IBI
Iglesia Bíblica de la Gracia
El dinero compite con Dios por el trono del corazón humano. Jesús lo llamó "mamón" y lo personificó como un amo que dicta decisiones: qué comprar, cómo resolver conflictos, cuándo ser honesto y cuándo hacer la vista gorda. Esta clase examina lo que el pastor Héctor Salcedo denomina "la cara sombría del dinero" — no porque las posesiones sean malas en sí mismas, sino porque su poder de seducción es sutil y peligroso. Salomón, el hombre más rico de la antigüedad con ingresos equivalentes a más de tres mil millones de dólares anuales solo en oro, concluyó que acumular riquezas era como "perseguir el viento": una carrera sin destino que deja vacío el corazón.

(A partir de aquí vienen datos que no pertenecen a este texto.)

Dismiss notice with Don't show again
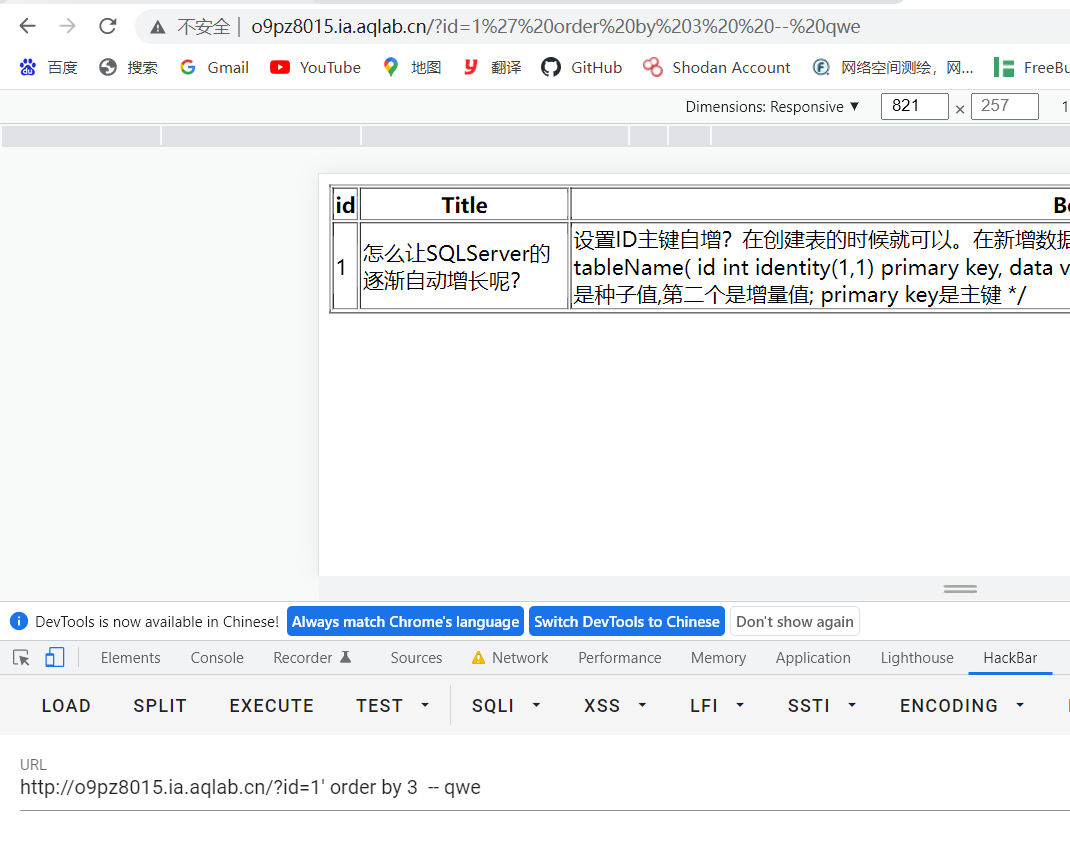The height and width of the screenshot is (847, 1070). (794, 621)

La Escritura advierte que el dinero engaña haciéndonos creer que llena, que el deseo de enriquecerse hunde a las personas en ruina, y que las riquezas pueden convertirse en obstáculo para la salvación misma. El engaño opera con sutileza: nadie se considera codicioso, nadie confiesa tener un problema con el dinero, y sin embargo nuestros patrones de consumo, nuestras ansiedades financieras y nuestras comparaciones constantes revelan a quién servimos realmente. La clase cierra con un llamado práctico: sumergirse en conocer a Dios, creer lo que Su Palabra dice sobre el dinero, renunciar interiormente a las posesiones adoptando la postura del mayordomo, cultivar la gratitud y abrir la mano con generosidad — porque hay más bendición en dar que en recibir.
Según la clase, ¿por qué Jesús presenta al dinero como un "contrincante" de Dios y no simplemente como una herramienta neutral? ¿Qué características comparte mamón con el Dios verdadero que lo hacen tan peligroso?
El pastor Salcedo menciona que en su experiencia pastoral nadie le ha confesado jamás tener un problema con el dinero. ¿Qué razones da la clase para explicar esta ceguera generalizada hacia la codicia?
La clase plantea varias preguntas diagnósticas: si calculas constantemente cuánto tienes, si tus finanzas generan ansiedad frecuente, si te comparas económicamente con otros. Al examinarte con honestidad, ¿cuál de estos indicadores describe mejor tu relación actual con el dinero y las posesiones?
El pastor compartió que solía tener "idolatría por los vehículos" y que cualquier daño a su carro lo atribulaba profundamente. ¿Hay algún bien material específico en tu vida cuya pérdida o deterioro te afectaría de manera desproporcionada? ¿Qué revela eso sobre tu corazón?
La clase propone que vivir económicamente según la Biblia — con generosidad, honestidad e integridad — es un testimonio contundente que sorprende al mundo. ¿Por qué creen que este tipo de testimonio es tan poco común entre los cristianos, y qué obstáculos concretos enfrentamos para vivirlo en nuestra cultura?